We certainly can't fix what has already happened on human timescales, but we do have the ability to keep it from getting much worse and potentially to keep some cascading effects from happening. If the notion that there is nothing to be done takes hold, it means we'll keep doing what we've been doing and our grandchildren will fight for crappy apartments along the Alaskan coast while all of Texas and most of the Western US is turned into solar and wind farms. The only ethical thing to do is to act fast. It's also the smart thing.
I don't know. I'm oddly optimistic. I think it might finally be getting through to a lot of folks. The way big issues have worked in the past is that there is a long slog to get a point where public opinion aligns enough to bring about fast change quickly. I think that will happen. However, I do have doubts after that initial success. Major change always brings a backlash later and I worry that not enough folks will understand it will take multiple major efforts, not just one. It may take us longer to figure out we are in this for centuries, not merely an election cycle or two.

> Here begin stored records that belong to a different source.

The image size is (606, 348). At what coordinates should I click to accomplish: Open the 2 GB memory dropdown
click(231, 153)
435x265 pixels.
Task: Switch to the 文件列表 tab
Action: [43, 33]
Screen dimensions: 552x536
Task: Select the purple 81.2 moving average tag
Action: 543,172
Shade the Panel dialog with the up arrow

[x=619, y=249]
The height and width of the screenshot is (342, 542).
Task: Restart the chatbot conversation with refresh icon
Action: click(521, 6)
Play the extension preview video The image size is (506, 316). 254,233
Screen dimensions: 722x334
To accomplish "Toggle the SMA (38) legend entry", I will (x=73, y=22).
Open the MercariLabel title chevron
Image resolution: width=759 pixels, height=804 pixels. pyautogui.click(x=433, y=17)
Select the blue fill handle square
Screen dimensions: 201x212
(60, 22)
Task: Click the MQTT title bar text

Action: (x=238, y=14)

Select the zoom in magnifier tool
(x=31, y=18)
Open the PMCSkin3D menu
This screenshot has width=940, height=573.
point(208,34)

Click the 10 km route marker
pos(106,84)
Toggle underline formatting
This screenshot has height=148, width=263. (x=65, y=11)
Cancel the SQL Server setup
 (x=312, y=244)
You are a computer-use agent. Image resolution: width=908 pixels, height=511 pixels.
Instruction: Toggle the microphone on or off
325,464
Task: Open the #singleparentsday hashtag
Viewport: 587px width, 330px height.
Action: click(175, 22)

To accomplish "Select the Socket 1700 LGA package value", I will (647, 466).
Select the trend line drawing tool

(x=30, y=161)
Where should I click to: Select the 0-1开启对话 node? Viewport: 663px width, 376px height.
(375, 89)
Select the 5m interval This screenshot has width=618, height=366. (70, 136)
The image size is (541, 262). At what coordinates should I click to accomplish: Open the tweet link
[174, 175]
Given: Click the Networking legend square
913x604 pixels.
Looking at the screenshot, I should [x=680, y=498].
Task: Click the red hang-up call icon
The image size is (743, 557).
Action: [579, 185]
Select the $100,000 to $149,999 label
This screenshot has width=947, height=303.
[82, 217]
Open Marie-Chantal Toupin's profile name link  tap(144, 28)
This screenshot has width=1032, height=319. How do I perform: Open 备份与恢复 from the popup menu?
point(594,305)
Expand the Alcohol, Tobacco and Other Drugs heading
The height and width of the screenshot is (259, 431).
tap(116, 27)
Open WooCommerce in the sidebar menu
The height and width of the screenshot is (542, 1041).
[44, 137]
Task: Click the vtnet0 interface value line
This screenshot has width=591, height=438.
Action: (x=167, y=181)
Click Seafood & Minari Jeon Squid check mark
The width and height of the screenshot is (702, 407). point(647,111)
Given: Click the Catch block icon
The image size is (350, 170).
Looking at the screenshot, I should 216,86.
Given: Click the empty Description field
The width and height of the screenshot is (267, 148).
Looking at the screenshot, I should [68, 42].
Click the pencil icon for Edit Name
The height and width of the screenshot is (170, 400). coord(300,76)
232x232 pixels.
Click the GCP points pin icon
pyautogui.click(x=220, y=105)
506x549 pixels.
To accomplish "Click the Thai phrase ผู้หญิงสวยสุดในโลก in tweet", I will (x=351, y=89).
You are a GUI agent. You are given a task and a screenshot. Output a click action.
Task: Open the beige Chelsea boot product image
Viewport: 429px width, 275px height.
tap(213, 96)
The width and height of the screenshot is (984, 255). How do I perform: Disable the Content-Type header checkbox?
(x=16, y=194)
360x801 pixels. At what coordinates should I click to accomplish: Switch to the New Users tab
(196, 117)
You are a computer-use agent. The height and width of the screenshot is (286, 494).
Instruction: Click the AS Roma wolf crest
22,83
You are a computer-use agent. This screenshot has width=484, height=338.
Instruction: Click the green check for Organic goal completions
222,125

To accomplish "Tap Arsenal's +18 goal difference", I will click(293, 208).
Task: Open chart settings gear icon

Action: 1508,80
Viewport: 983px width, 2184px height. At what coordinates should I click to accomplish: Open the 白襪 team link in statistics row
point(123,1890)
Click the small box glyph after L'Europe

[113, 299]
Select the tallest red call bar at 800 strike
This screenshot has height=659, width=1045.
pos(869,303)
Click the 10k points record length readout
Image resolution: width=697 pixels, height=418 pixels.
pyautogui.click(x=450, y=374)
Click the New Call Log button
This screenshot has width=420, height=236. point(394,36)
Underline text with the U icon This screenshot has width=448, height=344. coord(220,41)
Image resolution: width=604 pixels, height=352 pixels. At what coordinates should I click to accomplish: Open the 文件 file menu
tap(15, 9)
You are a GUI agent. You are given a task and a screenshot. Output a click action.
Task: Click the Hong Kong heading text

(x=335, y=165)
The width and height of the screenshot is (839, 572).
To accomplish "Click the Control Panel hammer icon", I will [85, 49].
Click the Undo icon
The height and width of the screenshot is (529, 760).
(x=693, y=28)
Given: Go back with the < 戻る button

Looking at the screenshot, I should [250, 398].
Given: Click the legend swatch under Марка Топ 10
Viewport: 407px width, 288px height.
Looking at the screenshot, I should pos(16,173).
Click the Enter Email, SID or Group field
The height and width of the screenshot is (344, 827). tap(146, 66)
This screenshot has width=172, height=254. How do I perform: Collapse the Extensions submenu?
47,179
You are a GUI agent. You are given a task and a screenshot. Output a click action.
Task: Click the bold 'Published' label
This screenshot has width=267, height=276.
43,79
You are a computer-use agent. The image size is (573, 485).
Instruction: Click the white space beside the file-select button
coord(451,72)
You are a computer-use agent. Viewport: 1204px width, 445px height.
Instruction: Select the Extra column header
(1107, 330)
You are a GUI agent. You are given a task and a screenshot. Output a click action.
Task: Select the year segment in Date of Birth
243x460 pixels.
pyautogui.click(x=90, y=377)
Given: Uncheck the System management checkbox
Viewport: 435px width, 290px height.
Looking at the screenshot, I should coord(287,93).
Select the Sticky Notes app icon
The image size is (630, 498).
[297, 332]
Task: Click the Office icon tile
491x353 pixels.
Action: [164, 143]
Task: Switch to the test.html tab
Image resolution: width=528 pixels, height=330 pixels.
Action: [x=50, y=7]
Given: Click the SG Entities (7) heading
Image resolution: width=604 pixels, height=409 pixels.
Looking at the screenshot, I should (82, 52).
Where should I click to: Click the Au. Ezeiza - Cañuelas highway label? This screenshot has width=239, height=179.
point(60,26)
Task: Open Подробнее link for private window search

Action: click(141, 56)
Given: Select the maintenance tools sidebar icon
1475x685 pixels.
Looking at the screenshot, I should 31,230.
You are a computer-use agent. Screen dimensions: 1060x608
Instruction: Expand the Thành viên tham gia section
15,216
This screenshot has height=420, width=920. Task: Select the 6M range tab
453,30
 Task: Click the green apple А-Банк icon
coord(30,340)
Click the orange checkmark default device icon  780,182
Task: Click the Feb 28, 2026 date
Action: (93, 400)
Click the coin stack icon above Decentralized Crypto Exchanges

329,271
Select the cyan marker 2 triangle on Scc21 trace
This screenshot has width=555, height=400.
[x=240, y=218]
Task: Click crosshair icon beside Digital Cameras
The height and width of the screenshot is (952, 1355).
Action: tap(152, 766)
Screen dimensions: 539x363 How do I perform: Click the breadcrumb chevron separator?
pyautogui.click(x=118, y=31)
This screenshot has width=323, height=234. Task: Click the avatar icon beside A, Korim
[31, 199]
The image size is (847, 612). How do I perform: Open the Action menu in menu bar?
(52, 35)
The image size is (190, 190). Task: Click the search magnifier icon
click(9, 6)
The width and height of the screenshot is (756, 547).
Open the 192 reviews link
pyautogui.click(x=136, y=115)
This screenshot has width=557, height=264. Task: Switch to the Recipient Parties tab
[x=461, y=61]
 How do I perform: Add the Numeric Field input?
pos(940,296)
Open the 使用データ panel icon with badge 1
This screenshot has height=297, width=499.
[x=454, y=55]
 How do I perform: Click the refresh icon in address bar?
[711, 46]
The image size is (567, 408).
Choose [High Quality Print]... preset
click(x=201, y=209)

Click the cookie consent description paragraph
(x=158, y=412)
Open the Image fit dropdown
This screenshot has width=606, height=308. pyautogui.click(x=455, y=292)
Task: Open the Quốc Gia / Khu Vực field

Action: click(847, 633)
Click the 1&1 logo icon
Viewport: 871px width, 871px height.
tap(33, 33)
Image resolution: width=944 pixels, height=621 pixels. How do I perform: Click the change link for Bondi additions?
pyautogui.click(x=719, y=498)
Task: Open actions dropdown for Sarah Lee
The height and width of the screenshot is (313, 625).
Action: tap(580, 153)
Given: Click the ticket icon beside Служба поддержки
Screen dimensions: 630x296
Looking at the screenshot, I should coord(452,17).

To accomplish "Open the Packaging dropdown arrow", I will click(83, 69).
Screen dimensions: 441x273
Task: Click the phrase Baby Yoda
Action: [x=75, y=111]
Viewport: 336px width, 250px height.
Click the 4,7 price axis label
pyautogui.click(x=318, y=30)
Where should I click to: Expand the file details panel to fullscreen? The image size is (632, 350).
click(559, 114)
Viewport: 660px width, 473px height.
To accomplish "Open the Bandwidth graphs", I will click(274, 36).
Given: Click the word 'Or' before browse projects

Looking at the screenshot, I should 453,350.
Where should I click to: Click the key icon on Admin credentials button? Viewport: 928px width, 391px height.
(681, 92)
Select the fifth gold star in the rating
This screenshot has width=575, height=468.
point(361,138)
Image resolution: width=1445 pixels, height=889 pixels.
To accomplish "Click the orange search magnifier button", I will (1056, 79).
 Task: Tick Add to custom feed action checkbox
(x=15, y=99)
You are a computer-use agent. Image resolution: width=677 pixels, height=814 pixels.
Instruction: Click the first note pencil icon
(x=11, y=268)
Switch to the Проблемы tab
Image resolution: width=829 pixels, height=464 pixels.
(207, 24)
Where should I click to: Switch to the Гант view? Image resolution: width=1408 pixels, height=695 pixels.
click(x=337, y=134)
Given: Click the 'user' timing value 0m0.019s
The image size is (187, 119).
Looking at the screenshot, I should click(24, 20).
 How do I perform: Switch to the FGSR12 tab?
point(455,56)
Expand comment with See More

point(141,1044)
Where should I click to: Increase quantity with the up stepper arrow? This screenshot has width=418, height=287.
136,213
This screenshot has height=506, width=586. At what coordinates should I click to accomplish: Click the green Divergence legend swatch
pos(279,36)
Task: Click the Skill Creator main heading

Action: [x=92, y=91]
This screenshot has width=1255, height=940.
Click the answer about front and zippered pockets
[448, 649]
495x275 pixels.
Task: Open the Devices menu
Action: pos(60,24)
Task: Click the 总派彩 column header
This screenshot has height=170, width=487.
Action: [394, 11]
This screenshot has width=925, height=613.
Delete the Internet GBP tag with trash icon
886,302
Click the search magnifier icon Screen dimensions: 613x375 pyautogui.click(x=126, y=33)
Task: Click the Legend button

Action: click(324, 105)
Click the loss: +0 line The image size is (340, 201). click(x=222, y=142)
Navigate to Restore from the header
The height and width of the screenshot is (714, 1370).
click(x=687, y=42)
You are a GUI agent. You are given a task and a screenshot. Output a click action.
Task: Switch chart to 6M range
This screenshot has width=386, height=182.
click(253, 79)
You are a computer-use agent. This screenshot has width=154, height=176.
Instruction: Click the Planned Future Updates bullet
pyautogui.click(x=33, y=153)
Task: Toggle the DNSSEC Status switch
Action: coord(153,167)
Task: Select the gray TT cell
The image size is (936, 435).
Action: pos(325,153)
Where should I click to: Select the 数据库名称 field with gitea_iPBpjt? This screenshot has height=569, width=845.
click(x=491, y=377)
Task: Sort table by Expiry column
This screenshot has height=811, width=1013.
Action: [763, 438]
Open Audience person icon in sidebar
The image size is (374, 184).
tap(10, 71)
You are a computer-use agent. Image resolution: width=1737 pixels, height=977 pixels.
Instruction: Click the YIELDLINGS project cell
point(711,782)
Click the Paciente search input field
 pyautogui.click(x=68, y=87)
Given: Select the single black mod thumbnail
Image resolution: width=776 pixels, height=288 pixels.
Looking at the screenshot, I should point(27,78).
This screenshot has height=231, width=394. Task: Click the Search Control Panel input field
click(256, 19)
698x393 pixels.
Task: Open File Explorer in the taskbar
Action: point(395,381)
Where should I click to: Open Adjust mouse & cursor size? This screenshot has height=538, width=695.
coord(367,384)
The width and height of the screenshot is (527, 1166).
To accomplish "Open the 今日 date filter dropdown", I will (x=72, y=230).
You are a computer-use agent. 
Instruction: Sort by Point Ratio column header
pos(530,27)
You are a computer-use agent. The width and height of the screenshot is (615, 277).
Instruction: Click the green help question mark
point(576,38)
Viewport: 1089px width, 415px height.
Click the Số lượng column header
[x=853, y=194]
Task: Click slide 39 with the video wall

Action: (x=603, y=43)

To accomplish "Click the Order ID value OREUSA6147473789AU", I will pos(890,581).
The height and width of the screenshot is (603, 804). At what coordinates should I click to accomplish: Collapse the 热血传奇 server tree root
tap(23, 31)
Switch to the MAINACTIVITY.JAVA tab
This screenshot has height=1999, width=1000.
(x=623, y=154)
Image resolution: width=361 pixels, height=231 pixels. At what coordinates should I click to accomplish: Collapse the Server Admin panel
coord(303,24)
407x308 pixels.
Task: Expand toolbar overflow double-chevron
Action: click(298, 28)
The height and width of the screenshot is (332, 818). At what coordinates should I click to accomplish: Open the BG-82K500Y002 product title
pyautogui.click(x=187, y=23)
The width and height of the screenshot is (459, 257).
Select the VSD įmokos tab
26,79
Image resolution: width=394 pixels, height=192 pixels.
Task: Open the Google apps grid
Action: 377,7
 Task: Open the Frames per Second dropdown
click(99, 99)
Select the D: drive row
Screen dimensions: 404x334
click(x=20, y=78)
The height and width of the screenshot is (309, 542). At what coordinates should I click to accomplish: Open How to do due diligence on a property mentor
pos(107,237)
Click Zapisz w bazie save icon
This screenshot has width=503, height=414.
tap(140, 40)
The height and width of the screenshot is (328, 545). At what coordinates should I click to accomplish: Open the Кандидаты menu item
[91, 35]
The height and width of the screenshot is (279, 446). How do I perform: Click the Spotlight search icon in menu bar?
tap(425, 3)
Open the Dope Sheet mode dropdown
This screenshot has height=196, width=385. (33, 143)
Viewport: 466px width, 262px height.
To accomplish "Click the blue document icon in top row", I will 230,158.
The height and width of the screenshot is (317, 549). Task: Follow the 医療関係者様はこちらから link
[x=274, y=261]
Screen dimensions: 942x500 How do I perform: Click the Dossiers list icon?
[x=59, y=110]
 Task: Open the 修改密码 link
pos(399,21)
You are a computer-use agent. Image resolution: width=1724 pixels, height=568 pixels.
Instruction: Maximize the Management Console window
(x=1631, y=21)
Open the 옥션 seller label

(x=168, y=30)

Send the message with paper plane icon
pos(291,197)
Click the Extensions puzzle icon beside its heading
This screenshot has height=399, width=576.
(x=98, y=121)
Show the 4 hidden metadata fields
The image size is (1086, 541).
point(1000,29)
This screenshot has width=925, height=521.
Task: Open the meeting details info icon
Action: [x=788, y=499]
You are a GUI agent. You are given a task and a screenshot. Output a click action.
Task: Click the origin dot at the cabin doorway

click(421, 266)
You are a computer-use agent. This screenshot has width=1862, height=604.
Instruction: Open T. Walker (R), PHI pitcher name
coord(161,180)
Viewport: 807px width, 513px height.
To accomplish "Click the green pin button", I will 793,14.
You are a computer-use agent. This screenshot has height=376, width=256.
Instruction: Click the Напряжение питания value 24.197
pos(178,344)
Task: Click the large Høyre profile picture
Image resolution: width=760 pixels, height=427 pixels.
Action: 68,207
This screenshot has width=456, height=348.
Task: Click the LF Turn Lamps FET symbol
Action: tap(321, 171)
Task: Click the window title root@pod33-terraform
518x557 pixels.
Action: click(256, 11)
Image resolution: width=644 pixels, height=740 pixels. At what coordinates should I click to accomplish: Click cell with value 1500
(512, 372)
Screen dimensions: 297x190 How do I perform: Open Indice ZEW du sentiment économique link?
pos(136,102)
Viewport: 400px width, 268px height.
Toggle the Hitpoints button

Boo hoo. It’s a swamp in my back yard right now. **** this noise, I’m moving to an asteroid in low earth orbit before 2024.
Death Valley could set the all time high tomorrow... ______ And in Death Valley, the notoriously scorching desert temperatures are expected to reach a blazing 130 degrees Sunday — potentially equalling the hottest temperature recorded on Earth https://www.latimes.com/california/...ornia-today-as-heat-wave-bears-down?_amp=true
While there is no highest confirmed ground temperature, a reading of 93.9 °C (201.0 °F) was allegedly recorded in Furnace Creek Ranch on 15 July 1972. [14]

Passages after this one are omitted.